**Exercise prompt:** Nothing but the lines from the first line of the records through the line with "You are a computer-use" should be output, exactly as written and free of pictures.

(Supplied data Opens)

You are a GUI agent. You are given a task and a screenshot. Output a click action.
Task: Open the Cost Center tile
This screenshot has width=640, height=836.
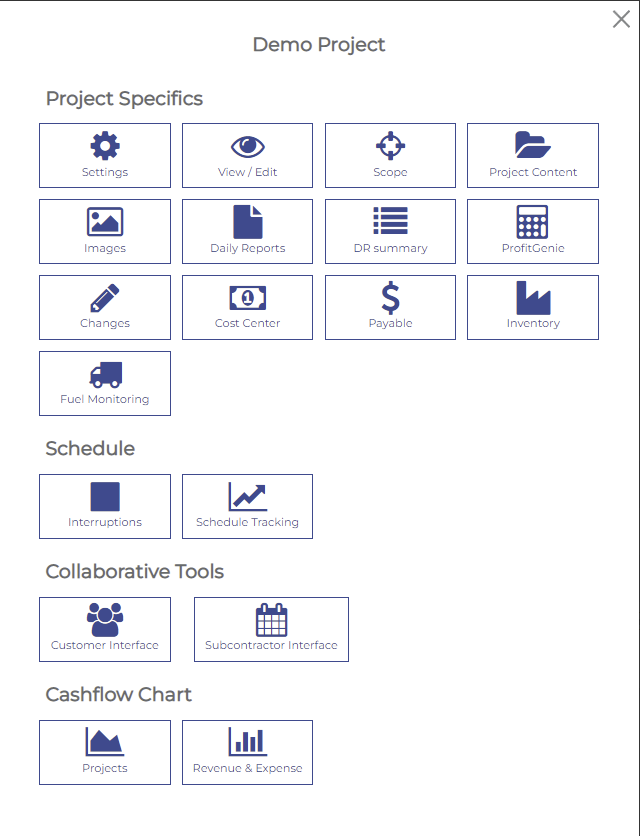[x=247, y=307]
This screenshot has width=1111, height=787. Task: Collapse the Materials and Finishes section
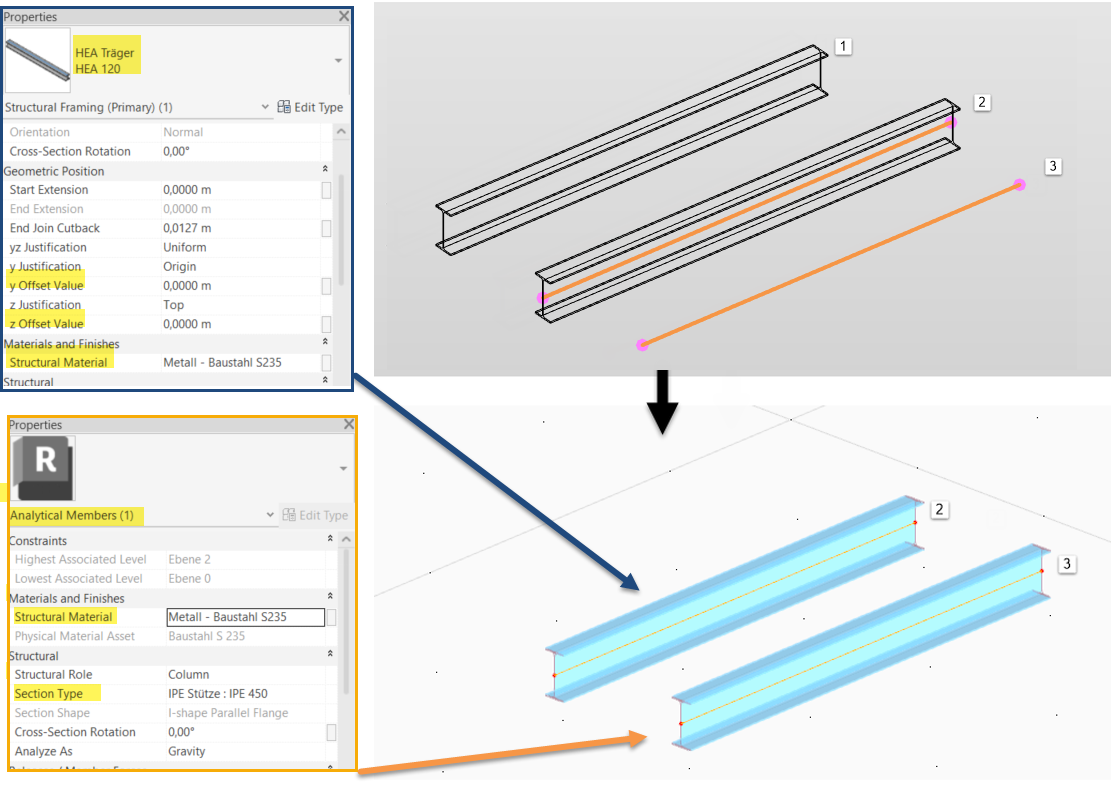pos(324,343)
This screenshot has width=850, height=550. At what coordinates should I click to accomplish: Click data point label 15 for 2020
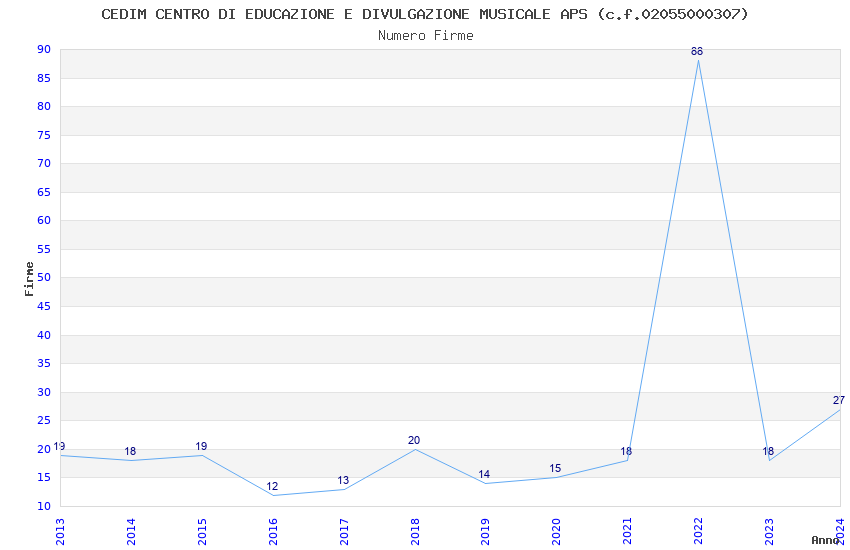(x=555, y=469)
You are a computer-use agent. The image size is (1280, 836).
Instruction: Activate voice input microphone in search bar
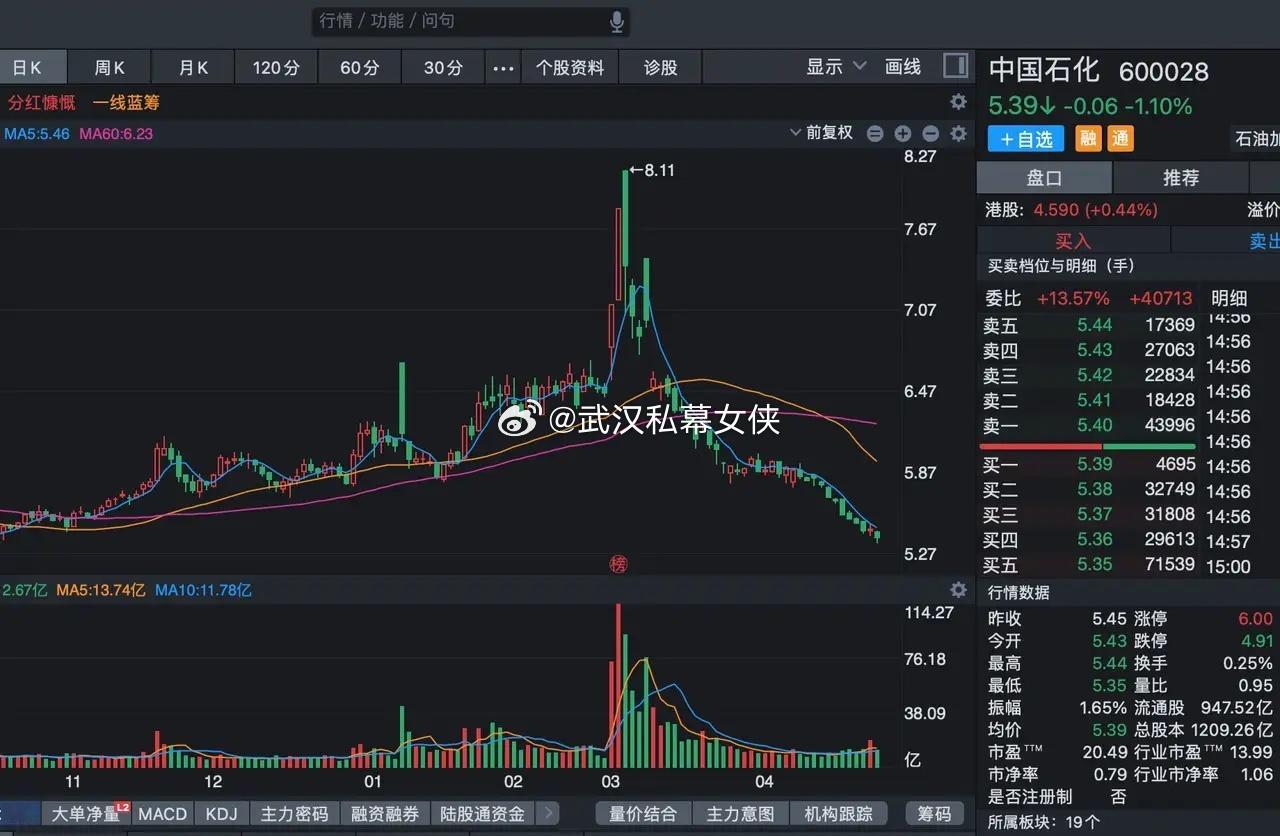click(618, 21)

(Supplied data Closes)

**Your response:**
You are a GUI agent. You are given a task and a screenshot. Output a click action.
Task: Open the Cost Center tile
This screenshot has width=640, height=836.
[x=247, y=307]
This screenshot has width=1111, height=787. Task: Collapse the Materials and Finishes section
pos(324,343)
This screenshot has width=850, height=550. At what coordinates should I click to accomplish: Click data point label 15 for 2020
(x=555, y=469)
You are a computer-use agent. The image size is (1280, 836).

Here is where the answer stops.